Texte cité:
------

Nuit Blanche sur le périphérique / © Olivier Razemon
Nuit Blanche sur le périphérique / © Olivier Razemon

Ce samedi 5 octobre, un tronçon du périphérique entre Porte de la Villette et Porte de Pantin était ouvert aux cyclistes pour Nuit Blanche. Journaliste spécialiste des mobilités, Olivier Razemon y était. Il raconte.

Ce reportage est tiré du blog d’Olivier Razemon sur lemonde.fr, L’interconnexion n’est plus assurée. Olivier Razemon est à suivre également sur Twitter

« Mais ça sert à quoi ? » demande un grincheux. A rien. A s’amuser. Ça vous dérange? Le samedi 5 octobre, vers vingt heures, pour la 18ème édition de la « Nuit blanche », ils sont des centaines, vélo tenu à la main, à se presser sur la rampe d’accès au périphérique, porte de Pantin, au nord-est de Paris. Pour la première fois depuis son achèvement, en 1973, une partie du célèbre boulevard circulaire est réservée aux cyclistes. Entre les portes de Pantin et d’Aubervilliers, le périphérique intérieur est transformé en vélodrome, tandis que le périphérique extérieur est aménagé en promenade piétonne, avec piste de danse et food trucks. En pénétrant sur le vélodrome, chacun se voit remettre deux lumignons, un rouge et un blanc, à placer sur le vélo ou sur ses vêtements. Puis on enfourche son vélo et la foule s’éparpille. La circulation devient fluide.

------

Exercice écrit 1: Extrayez tel quel le passage du texte sur la Nuit blanche à vélo, en commençant aux mots « Ce samedi 5 » et en vous arrêtant après « était. Il raconte. ».

------

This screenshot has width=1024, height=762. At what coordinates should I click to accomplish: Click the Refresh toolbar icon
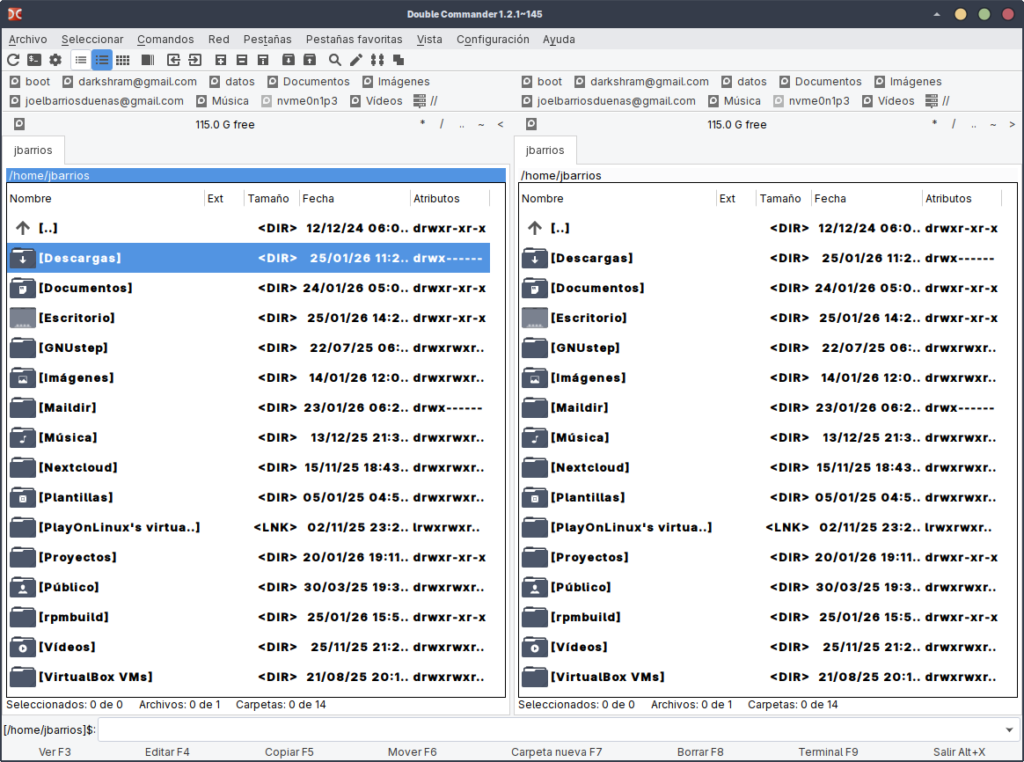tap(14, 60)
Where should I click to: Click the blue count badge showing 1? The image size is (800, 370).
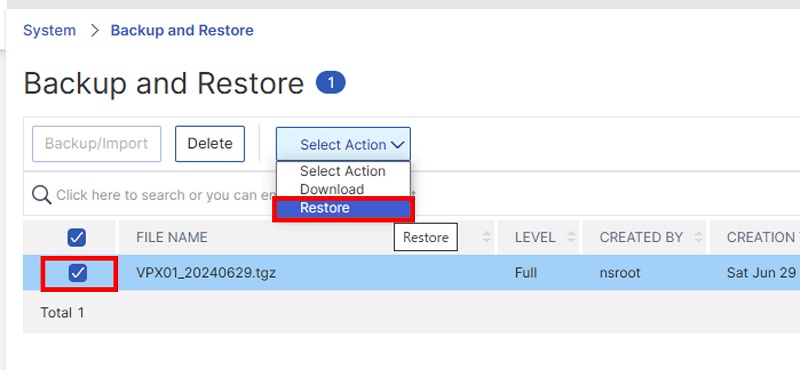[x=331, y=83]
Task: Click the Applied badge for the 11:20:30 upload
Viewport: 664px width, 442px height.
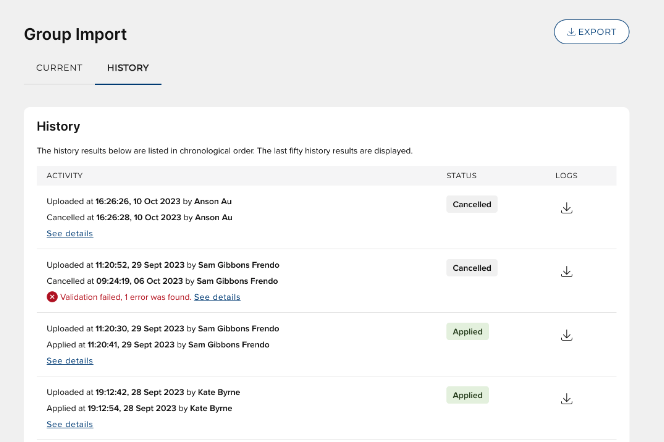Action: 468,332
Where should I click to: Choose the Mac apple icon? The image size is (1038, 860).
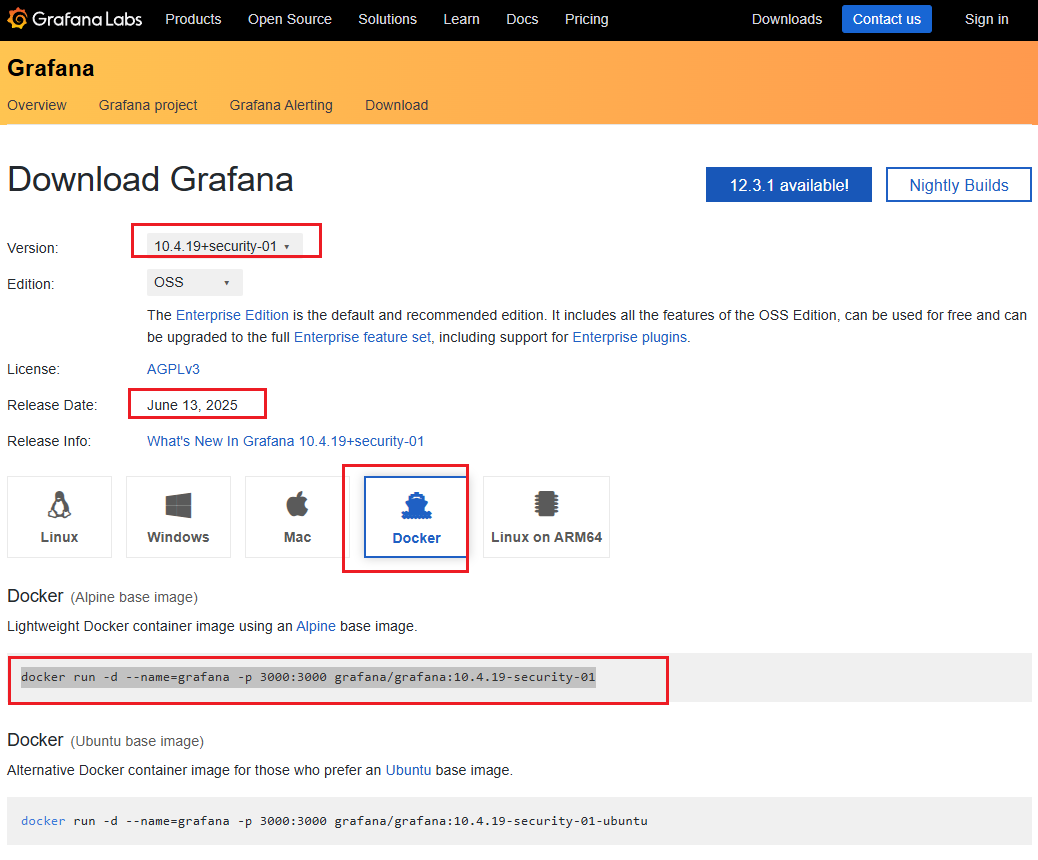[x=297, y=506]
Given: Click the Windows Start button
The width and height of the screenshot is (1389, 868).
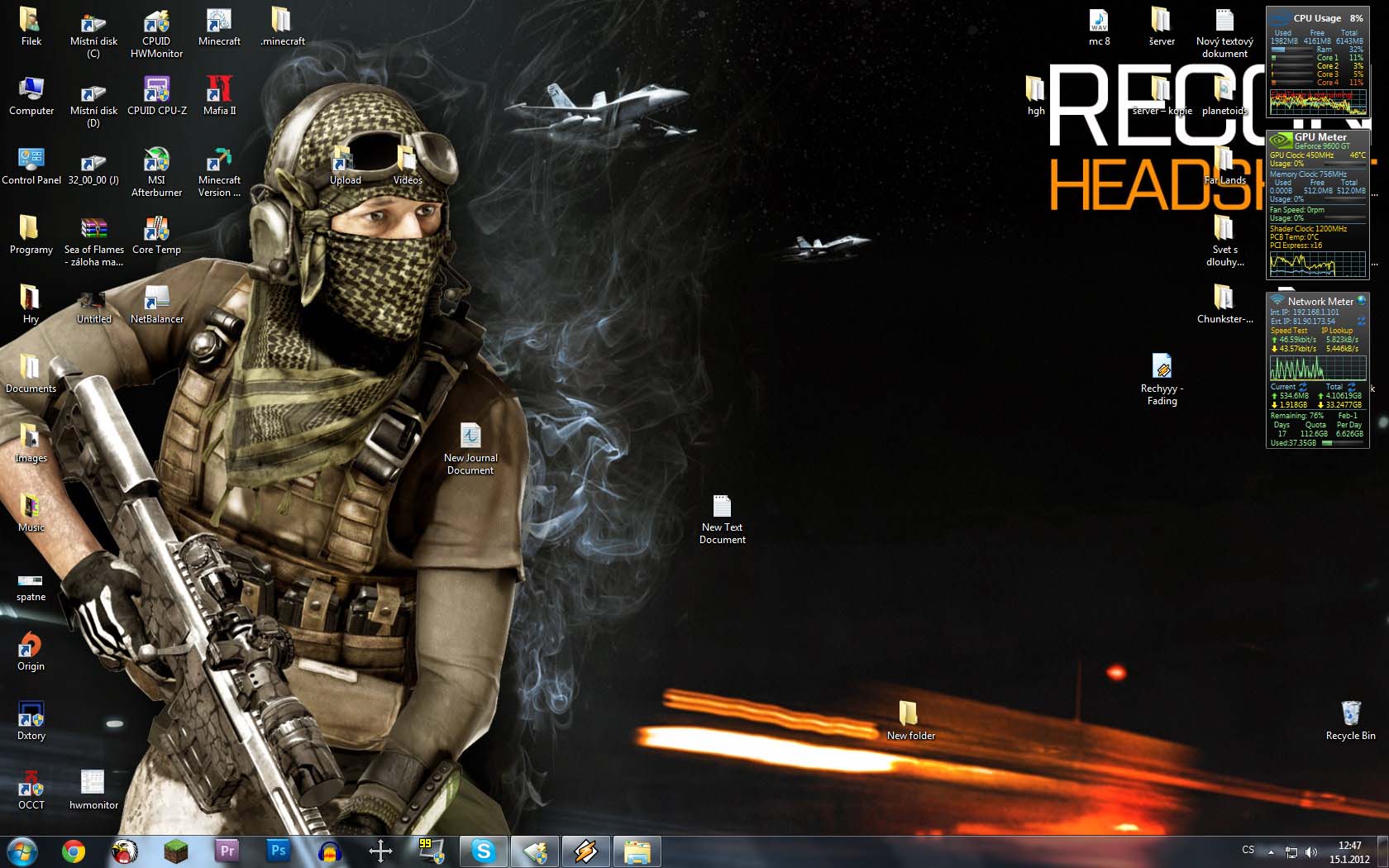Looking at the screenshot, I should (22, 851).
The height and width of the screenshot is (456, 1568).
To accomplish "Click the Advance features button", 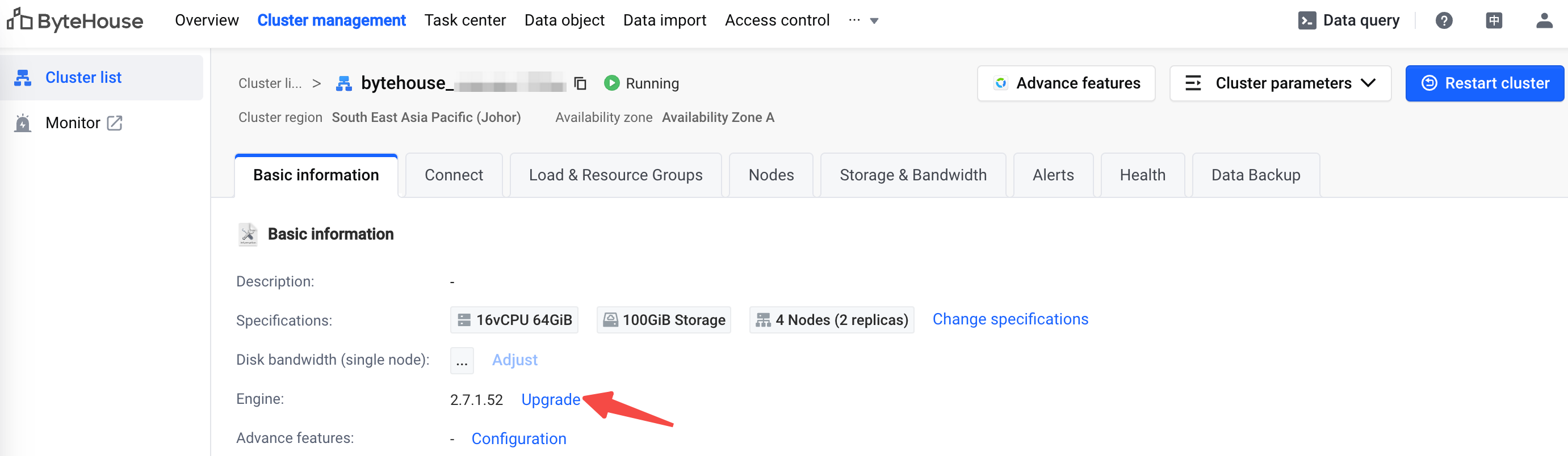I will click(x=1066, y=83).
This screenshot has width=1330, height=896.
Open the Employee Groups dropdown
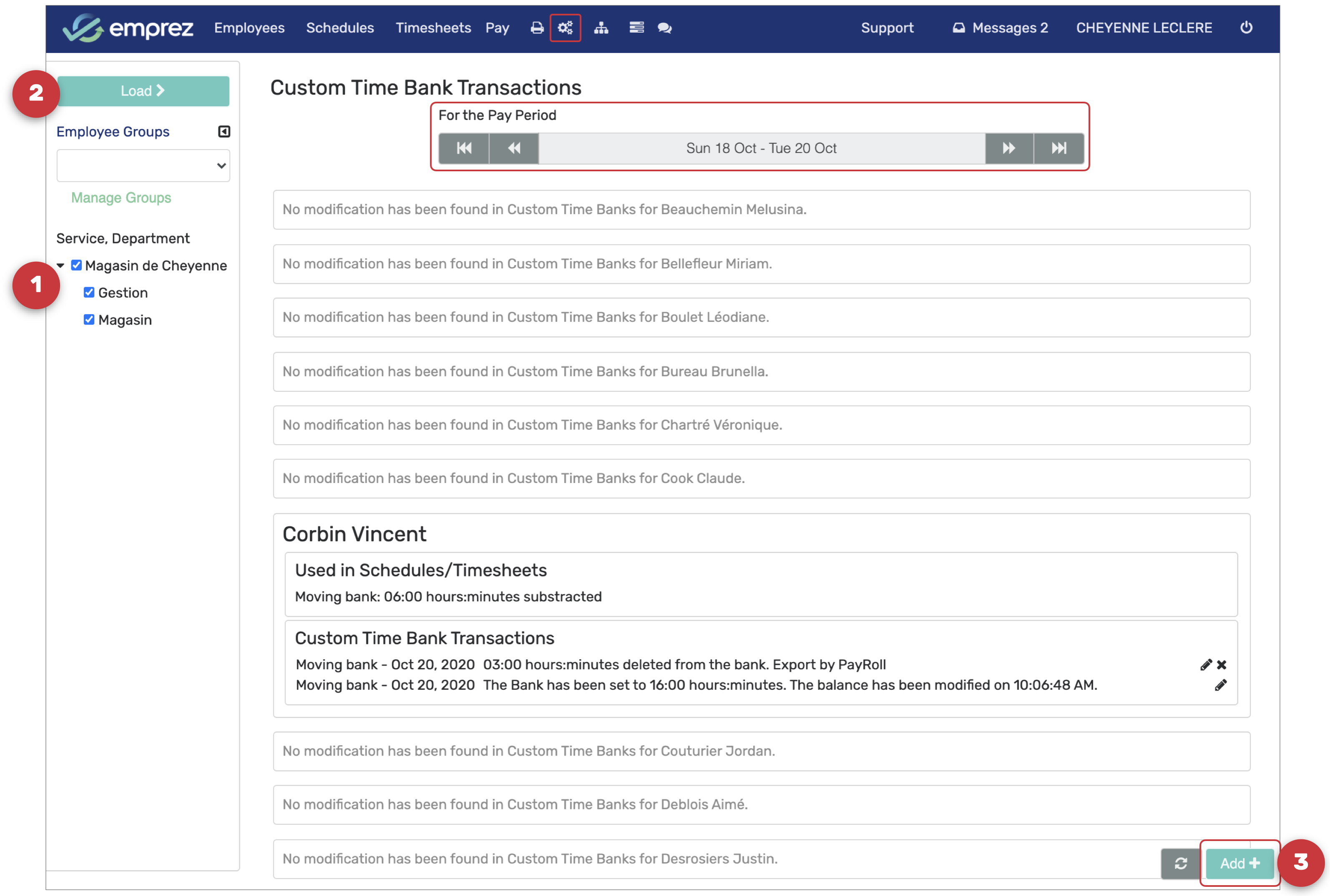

------

Exercice écrit 2: Combien de lignes des enregistrements contiennent la chaîne « icon », majuscules et minuscules comprises ? Indiquez uniquement ce nombre.

Réponse 1:
Ce samedi 5 octobre, un tronçon du périphérique entre Porte de la Villette et Porte de Pantin était ouvert aux cyclistes pour Nuit Blanche. Journaliste spécialiste des mobilités, Olivier Razemon y était. Il raconte.

Réponse 2: 2